● What is being asked
Retype the entries word for word, leaving nothing out.

● Input data
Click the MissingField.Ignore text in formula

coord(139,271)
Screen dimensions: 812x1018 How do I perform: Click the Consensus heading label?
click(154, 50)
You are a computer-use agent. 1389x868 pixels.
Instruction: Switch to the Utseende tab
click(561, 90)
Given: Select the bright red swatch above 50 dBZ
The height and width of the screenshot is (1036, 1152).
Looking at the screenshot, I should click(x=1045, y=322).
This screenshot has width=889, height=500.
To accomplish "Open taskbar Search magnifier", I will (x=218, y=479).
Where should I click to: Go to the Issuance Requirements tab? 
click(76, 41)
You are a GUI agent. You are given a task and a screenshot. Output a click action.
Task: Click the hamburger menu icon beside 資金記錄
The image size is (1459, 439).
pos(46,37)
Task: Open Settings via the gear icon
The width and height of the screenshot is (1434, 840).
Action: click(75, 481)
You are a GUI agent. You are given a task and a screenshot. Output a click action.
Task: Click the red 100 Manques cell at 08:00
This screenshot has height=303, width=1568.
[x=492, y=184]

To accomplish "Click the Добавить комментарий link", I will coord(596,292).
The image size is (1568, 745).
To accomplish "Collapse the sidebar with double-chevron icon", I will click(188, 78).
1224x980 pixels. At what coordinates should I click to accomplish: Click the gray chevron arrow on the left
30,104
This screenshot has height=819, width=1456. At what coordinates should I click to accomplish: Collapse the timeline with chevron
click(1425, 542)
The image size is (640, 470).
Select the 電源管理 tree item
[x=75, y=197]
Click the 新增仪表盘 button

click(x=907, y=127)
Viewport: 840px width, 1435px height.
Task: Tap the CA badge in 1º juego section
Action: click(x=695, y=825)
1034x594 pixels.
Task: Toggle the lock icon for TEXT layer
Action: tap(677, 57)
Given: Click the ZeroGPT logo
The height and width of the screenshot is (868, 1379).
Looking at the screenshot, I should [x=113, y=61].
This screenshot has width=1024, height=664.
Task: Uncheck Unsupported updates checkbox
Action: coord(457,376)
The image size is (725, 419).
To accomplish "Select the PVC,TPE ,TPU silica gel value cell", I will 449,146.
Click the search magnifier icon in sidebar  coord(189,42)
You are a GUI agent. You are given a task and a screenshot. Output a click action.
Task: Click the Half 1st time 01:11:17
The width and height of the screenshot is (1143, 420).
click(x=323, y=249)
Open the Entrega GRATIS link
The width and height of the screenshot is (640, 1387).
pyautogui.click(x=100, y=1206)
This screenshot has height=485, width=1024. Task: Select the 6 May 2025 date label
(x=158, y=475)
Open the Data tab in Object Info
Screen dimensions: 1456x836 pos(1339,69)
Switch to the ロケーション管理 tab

● Exercise response
Click the MissingField.Ignore text in formula

coord(139,271)
Screen dimensions: 812x1018 How do I perform: Click the Consensus heading label?
click(154, 50)
You are a computer-use agent. 1389x868 pixels.
Instruction: Switch to the Utseende tab
click(561, 90)
Given: Select the bright red swatch above 50 dBZ
The height and width of the screenshot is (1036, 1152).
Looking at the screenshot, I should click(x=1045, y=322).
This screenshot has width=889, height=500.
To accomplish "Open taskbar Search magnifier", I will (x=218, y=479).
Where should I click to: Go to the Issuance Requirements tab? 
click(76, 41)
You are a GUI agent. You are given a task and a screenshot. Output a click action.
Task: Click the hamburger menu icon beside 資金記錄
The image size is (1459, 439).
pos(46,37)
Task: Open Settings via the gear icon
The width and height of the screenshot is (1434, 840).
Action: click(75, 481)
You are a GUI agent. You are given a task and a screenshot. Output a click action.
Task: Click the red 100 Manques cell at 08:00
This screenshot has height=303, width=1568.
[x=492, y=184]

To accomplish "Click the Добавить комментарий link", I will coord(596,292).
The image size is (1568, 745).
To accomplish "Collapse the sidebar with double-chevron icon", I will click(188, 78).
1224x980 pixels. At what coordinates should I click to accomplish: Click the gray chevron arrow on the left
30,104
This screenshot has height=819, width=1456. At what coordinates should I click to accomplish: Collapse the timeline with chevron
click(1425, 542)
The image size is (640, 470).
Select the 電源管理 tree item
[x=75, y=197]
Click the 新增仪表盘 button

click(x=907, y=127)
Viewport: 840px width, 1435px height.
Task: Tap the CA badge in 1º juego section
Action: click(x=695, y=825)
1034x594 pixels.
Task: Toggle the lock icon for TEXT layer
Action: tap(677, 57)
Given: Click the ZeroGPT logo
The height and width of the screenshot is (868, 1379).
Looking at the screenshot, I should [x=113, y=61].
This screenshot has width=1024, height=664.
Task: Uncheck Unsupported updates checkbox
Action: coord(457,376)
The image size is (725, 419).
To accomplish "Select the PVC,TPE ,TPU silica gel value cell", I will 449,146.
Click the search magnifier icon in sidebar  coord(189,42)
You are a GUI agent. You are given a task and a screenshot. Output a click action.
Task: Click the Half 1st time 01:11:17
The width and height of the screenshot is (1143, 420).
click(x=323, y=249)
Open the Entrega GRATIS link
The width and height of the screenshot is (640, 1387).
pyautogui.click(x=100, y=1206)
This screenshot has height=485, width=1024. Task: Select the 6 May 2025 date label
(x=158, y=475)
Open the Data tab in Object Info
Screen dimensions: 1456x836 pos(1339,69)
Switch to the ロケーション管理 tab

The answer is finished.